:: Exercise details ::
Please convert the part of the items that opens with the line containing "You are a computer-use" and closes with the line containing "(x=268, y=194)" into a JSON list of strings, one string per line, leaving out blank lines. Include both of those lines and nothing outside them.

:: Provided material ::
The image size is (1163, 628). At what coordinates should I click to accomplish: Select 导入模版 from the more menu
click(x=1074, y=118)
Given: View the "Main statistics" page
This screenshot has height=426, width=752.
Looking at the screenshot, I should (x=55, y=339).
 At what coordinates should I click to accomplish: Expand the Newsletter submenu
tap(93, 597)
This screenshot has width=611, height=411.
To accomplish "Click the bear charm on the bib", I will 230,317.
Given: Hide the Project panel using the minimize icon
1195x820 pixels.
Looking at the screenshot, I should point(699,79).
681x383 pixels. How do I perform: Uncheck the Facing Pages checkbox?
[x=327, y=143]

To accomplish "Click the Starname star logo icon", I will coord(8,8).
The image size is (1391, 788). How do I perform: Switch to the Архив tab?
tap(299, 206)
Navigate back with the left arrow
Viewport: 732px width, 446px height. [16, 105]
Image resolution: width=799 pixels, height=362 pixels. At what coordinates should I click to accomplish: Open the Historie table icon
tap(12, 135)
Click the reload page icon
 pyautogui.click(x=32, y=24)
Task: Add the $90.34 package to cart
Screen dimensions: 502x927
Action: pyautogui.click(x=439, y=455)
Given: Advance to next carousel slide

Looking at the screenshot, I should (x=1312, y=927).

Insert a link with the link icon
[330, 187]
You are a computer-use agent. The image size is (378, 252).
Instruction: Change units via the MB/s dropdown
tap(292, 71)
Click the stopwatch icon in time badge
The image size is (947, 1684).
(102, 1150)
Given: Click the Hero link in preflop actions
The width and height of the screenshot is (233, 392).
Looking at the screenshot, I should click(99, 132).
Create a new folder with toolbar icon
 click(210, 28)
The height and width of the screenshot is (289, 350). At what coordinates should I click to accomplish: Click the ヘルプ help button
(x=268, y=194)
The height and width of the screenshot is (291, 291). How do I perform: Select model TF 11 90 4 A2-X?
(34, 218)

:: Reply to the exercise ::
[
  "You are a computer-use agent. The image size is (378, 252).",
  "Instruction: Change units via the MB/s dropdown",
  "tap(292, 71)",
  "Click the stopwatch icon in time badge",
  "The image size is (947, 1684).",
  "(102, 1150)",
  "Given: Click the Hero link in preflop actions",
  "The width and height of the screenshot is (233, 392).",
  "Looking at the screenshot, I should click(99, 132).",
  "Create a new folder with toolbar icon",
  " click(210, 28)",
  "The height and width of the screenshot is (289, 350). At what coordinates should I click to accomplish: Click the ヘルプ help button",
  "(x=268, y=194)"
]